If you’re wondering what comes next in the health care innovation revolution,  look at Silicone Valley.  That’s where Internet entrepreneurs thrive,  that’s where entrpreneurs and venture capitalists interconnect and feed off each other, and that’s where the Venture Capital industry is concentrated.
 
Read the following from Kaiser Health News, and you’ll begin to see the picture.
 
Health Care Innovations In Technology Spotlight

May 21, 2013
“A Silicon Valley conference offers insights regarding what's working and what is coming next for health care innovation. Meanwhile, some startup companies are aiming technology advances at medication adherence.
The Washington Post: Health-Care Training And Data Storage Innovations Featured At Silicon Valley Conference.

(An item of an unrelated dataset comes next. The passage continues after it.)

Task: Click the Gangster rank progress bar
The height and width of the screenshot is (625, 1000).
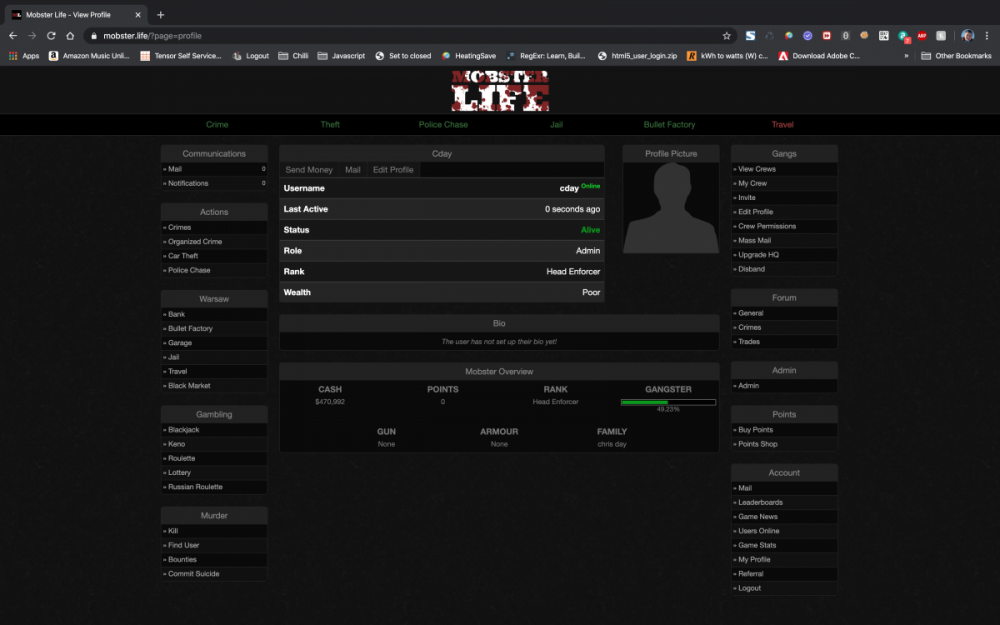Action: pos(667,401)
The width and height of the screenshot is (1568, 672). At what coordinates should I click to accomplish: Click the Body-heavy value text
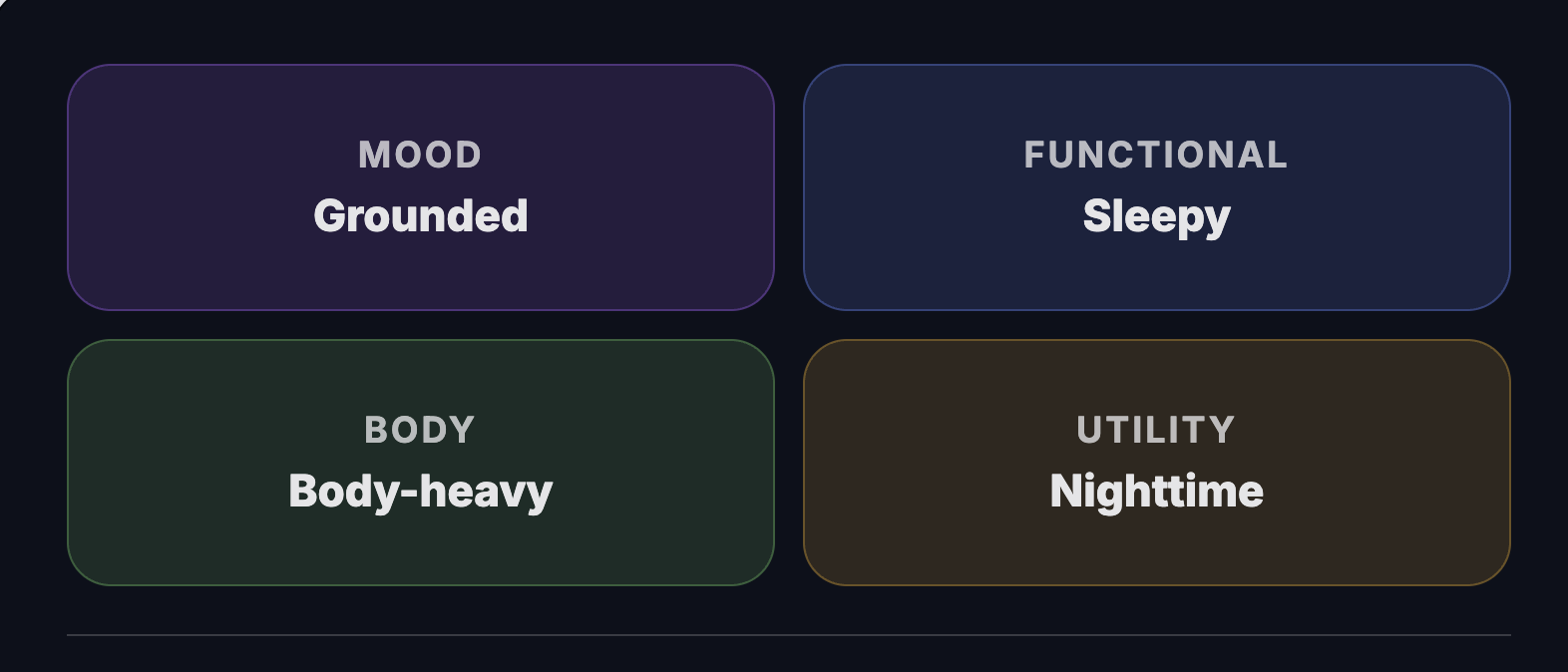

This year's HealthBeat conference continues through Tuesday in San Francisco, with health technology innovators gathering to offer their take on what's challenging, what's working and what's next in innovation for the health care industry.
The Wall Street Journal:”Forget To Take Medicine? These Pills Will Tell Your Doctor”
Startup companies are coming up with new technologies aimed at getting people to take medicine only as directed. Taking medication haphazardly—skipping doses, lapsing between refills or taking pills beyond their expiration date—has been linked to health complications and hundreds of millions of wasted dollars for insurers and hospitals ”
What’s next?
You can bet on this:   It will involve companies receiving  venture capital money.  It  will be some new mobile device  application of the Internet.   It will connect doctors with doctors, or patients with doctors , It will proclaimed at an “information  technology”  that facilitates care, speeds access, educates professionals and patients,  networks like-minded people, lowers cost,  monitors health and disease. The latter may feature “wearable tech,” mobile devices worn as clothing to record your vital signs and other body functions
Up and Comers
This year’s up and comers include:
·         Doximity is an online professional network for U.S. physicians. Launched in October 2010, Doximity has over 140,000 verified physician members as of March 2013.Doximity offers a searchable directory of 700,000 U.S. physicians as well as HIPAA-secure case collaboration and physician-to-physician messaging. Doximity has received $10.8 million in venture capital funding from Emergence Capital Partners and Interwest Partners.

·         HealthTap is an Interactive Health [company, whose  stated mission is to provide personalized health information and to connect patients and doctors worldwide around the most basic interaction in health care: the medical question and answer.The company received Series A funding from The Mayfield Fund, Eric Schmidt’s Innovation Endeavors and Mohr Davidow Ventures, In April 2011, HealthTap launched a public Beta product focused on providing health information related to pregnancy and infant care. In September 2011, HealthTap expanded its service to encompass all areas of health. The main service offered by HealthTap is the ability to ask health questions, online and via mobile devices, to a network of U.S.-licensed physicians for free.There are currently a number of versions of HealthTap available across several platforms and devices, including a version for the web along with applications for iPhone, iPad and Android.

·         IBM’s Watson Computer (no venture capital involved).  Watson is an artificially intelligent computer system capable of answering questions posed in natural language, developed in IBM's DeepQA project by a research team led by principal investigator David Ferrucci. The computer system was specifically developed to answer questions on the quiz show Jeopardy!. In 2011, Watson competed on Jeopardy! against former winners Brad Rutter and Ken Jennings Watson received the first prize of $1 million. In February 2013, IBM announced that Watson software system's first commercial application would be for utilization management decisions in lung cancer treatment at Memorial Sloan–Kettering Cancer Center in conjunction with health insurance company WellPoint. IBM Watson’s business chief  says 90% of nurses in the field who use Watson now follow its guidance.

Tweet:  Health care innovations often originate in Silicon Valley, where Internet entrepreneurs and Venture capitalists live and interact.